Supporting technologies

  • FeedbackFruits is a user-friendly tool that can facilitate both self-assessment of work and self-assessment of skill. It makes it easy to structure a purposeful self-assessment activity where students grade themselves on a set of pre-determined criteria. Additionally, FeedbackFruits provides scaffolded assessment options where self-assessment can be added as a pre and/or post reflection step.
  • PebblePad offers opportunities for self-assessment as part of a larger task, iterative task, such as a portfolio, a blog, a placement, or a workbook. For example, rubrics, checklists, and Likert scales can be integrated into a workbook or a placement activity for a student to check their progress or measure the attainment of skill.

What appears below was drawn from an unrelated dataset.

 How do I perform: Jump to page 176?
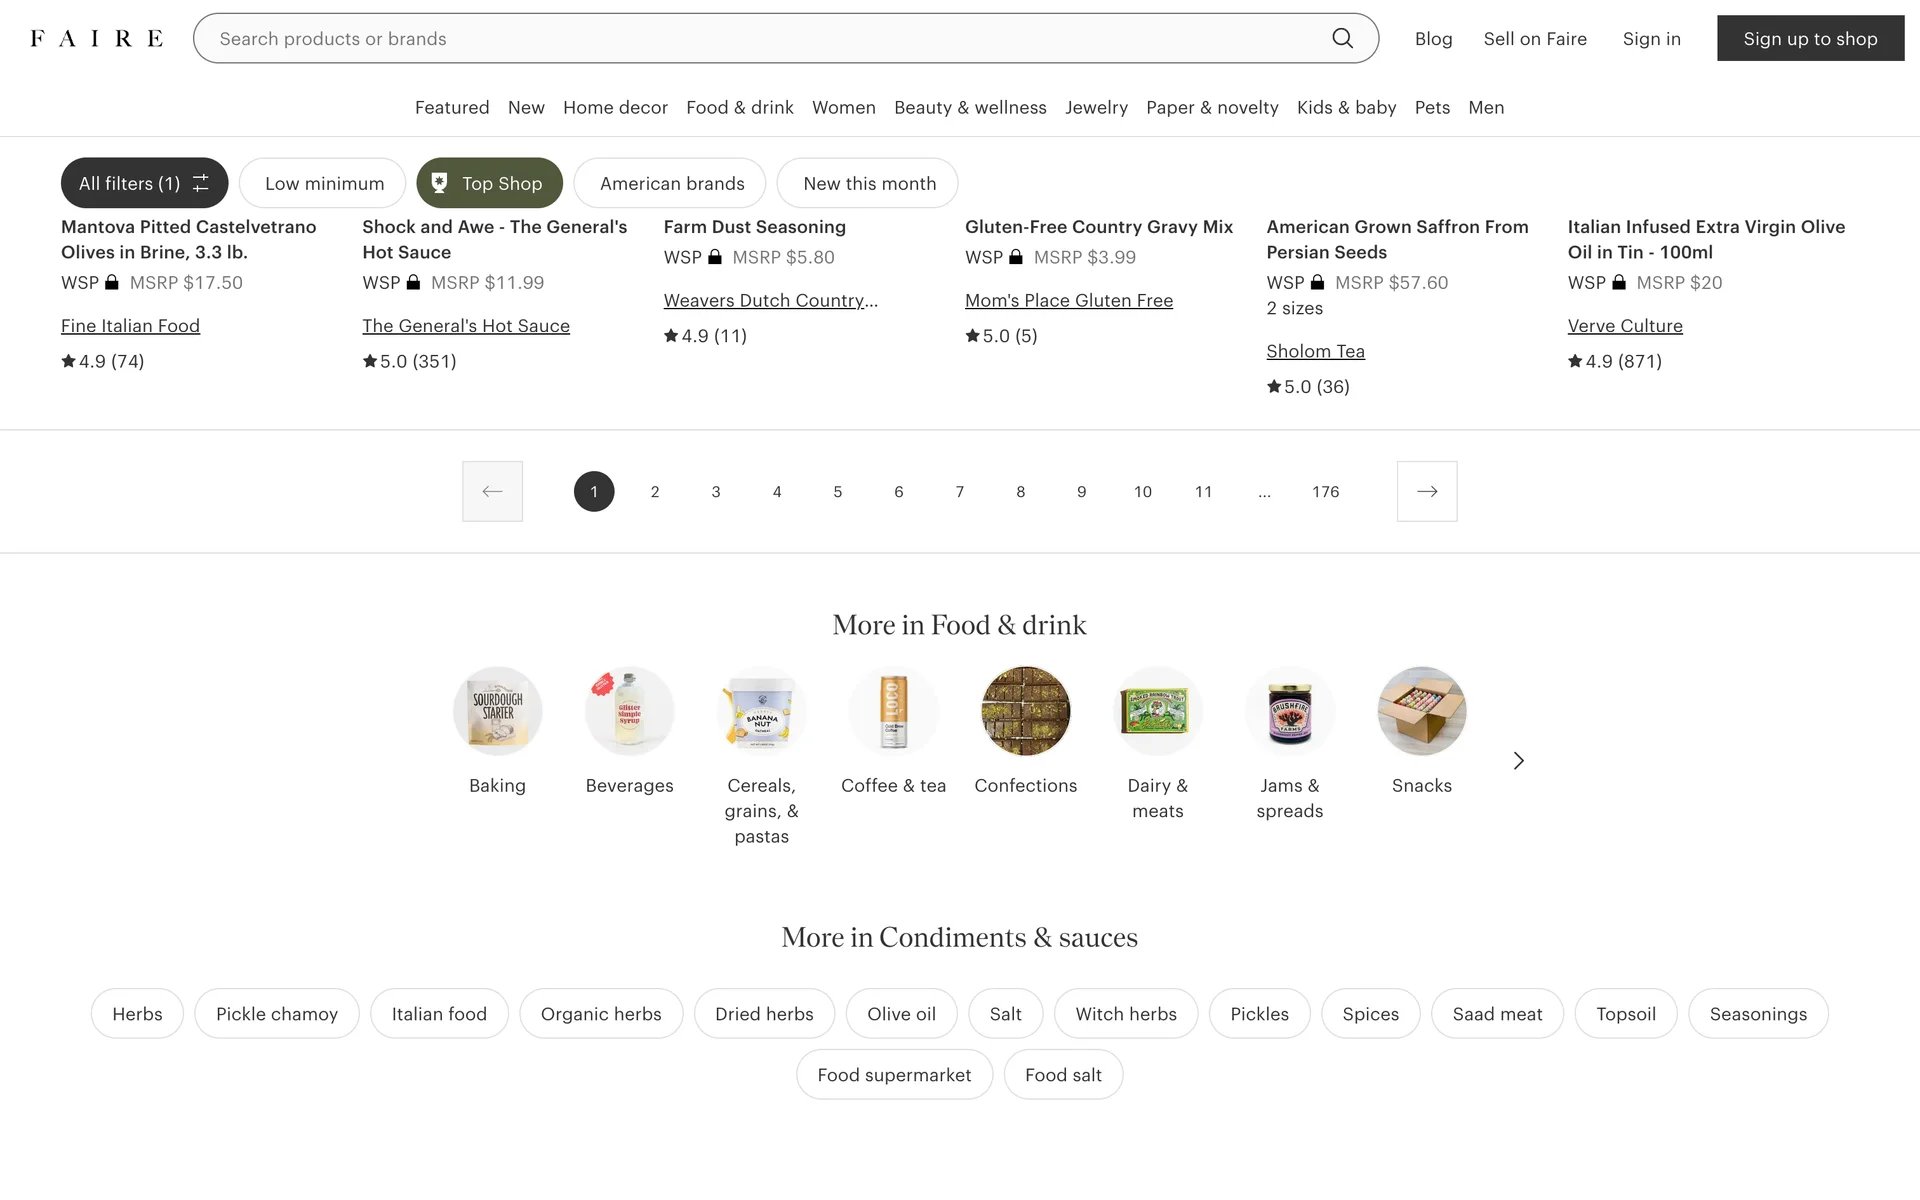tap(1325, 492)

  • The University’s own Assessment Literacy Tool is an online platform for students to engage with sample assignments and compare their marking decisions with the evaluations provided by the teaching team. This can serve as a perfect preparation for self-assessment. The tool allows you to upload a rubric for students to assess a sample assignment against. Importantly, the tool also gets students to justify their selection. Upon providing their justifications and rubric selections, students can compare their responses to the teaching team’s assessment. Submit a ServiceNow request to add the tool to your subject’s LMS.


This page was last updated on 17 Oct 2022.